For the lemon sponge
200g salted butter
200g caster sugar
zest of 2 unwaxed lemons
4 medium eggs, at room temperature
200g self-raising flour, sifted
For the lemon syrup
150ml lemon juice
150g caster sugar
For the raspberry meringue buttercream
270g caster sugar
135g egg whites
160g raspberry purée
raspberry extract (to taste)
For the decoration
about 3 tbsp rose petal fragments, glazed icing sugar and fresh raspberries (for cover design only)
baking tool kit (see below)
layering tool kit (see below)
three 15cm round sandwich tins
For cover design only: Peggy’s cake stencil piping bag (included with her new book, Love Layer Cakes)
medium star piping nozzle
Make the sponge one day ahead.
To make the lemon sponge
Preheat oven to 175°C/gas mark 4. Line three 15cm sandwich tins with oil spray and greaseproof paper. Place butter, caster sugar and lemon zest in an electric mixer and, using the paddle, beat at medium-high speed until pale and fluffy. Lightly beat eggs in a separate bowl or jug and, with the mixer set at medium speed, slowly pour into the mixture. If it starts to curdle, add a tablespoon of flour to bring it back together.
Once butter, sugar and eggs are combined, add flour with the mixer set at low speed, until just incorporated. Using the rubber spatula, fold through the batter to make sure everything is well combined.
Transfer the batter to the lined tins and gently spread towards the edges with a step palette knife. The mixture should be higher around the edges of the tins than in the centre, to ensure an even bake and level cake height.
Bake for 20-25 minutes. The sponges are cooked when they spring back to the touch and the sides are coming away from the edges of the tin. You could also insert a clean knife into the middle of each sponge; if they are cooked, the knife will come out clean.
While the sponges are in the oven, make a lemon sugar syrup following the instructions below, but replacing the water with lemon juice.
Once the sponges are baked, remove from oven and allow to rest for about 10 minutes. Brush the tops of the sponges with lemon syrup (reserving some for the assembling stage and storing it in the fridge overnight).
Once just warm, run a knife all the way round the sides of the tins, remove the sponges and leave to cool completely on a wire rack.
Wrap the cooled sponges in cling film and leave to rest overnight at room temperature. This will ensure that all the moisture is sealed and the sponges firm up to the ideal texture for trimming and layering.
To make the raspberry meringue buttercream
Put the raspberry purée in a small saucepan, bring to the boil and simmer until reduced to half.

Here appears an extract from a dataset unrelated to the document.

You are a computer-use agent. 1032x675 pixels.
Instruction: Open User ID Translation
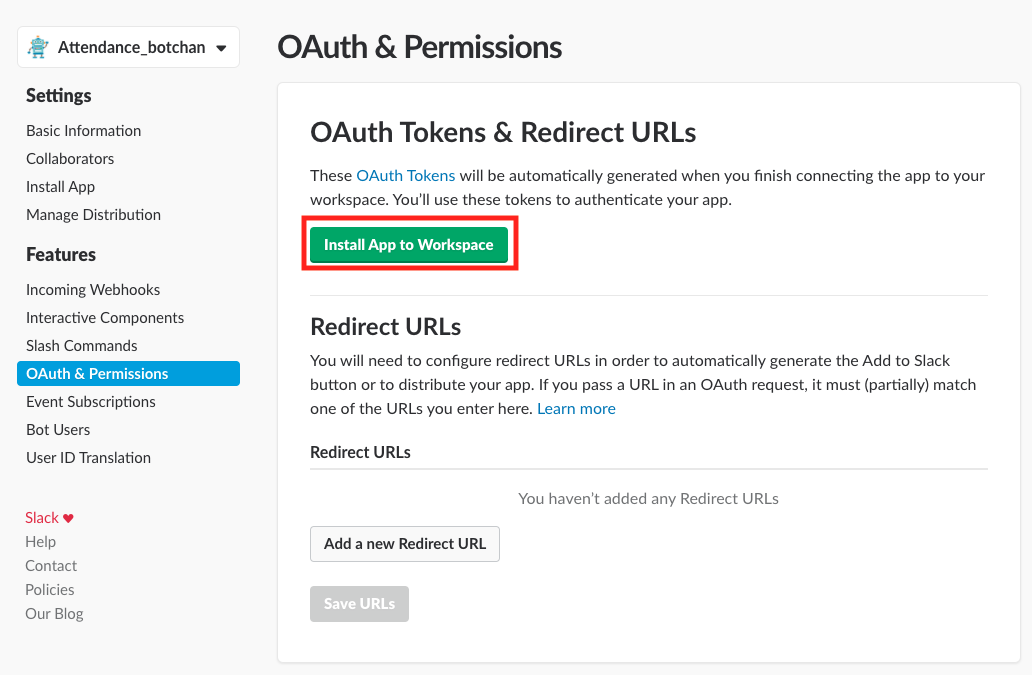point(88,458)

Chill until cool.
Make the meringue buttercream following the instructions below.
Add a little meringue buttercream to the raspberry purée and mix until well combined.
Gently fold into the remaining meringue buttercream and add the raspberry extract to taste. If the mixture splits, whip it with an electric mixer until smooth.
To assemble the cake
Trim the three sponge layers, soak with more lemon syrup, and sandwich together using some of the raspberry meringue buttercream. If you wish to recreate the cake shown on the front of the book, sprinkle the rose petal fragments between the layers. For full instructions on how to trim and layer your cake, see below.
Use meringue buttercream to mask the top and sides of the cake (see below).
Generously sprinkle the rose petal fragments over the top of the cake. If you are recreating the design shown on the cover, decorate the top of the cake using the stencil and a good dusting of icing sugar, then pipe small rosettes of raspberry meringue buttercream around the edge and finish with fresh raspberries.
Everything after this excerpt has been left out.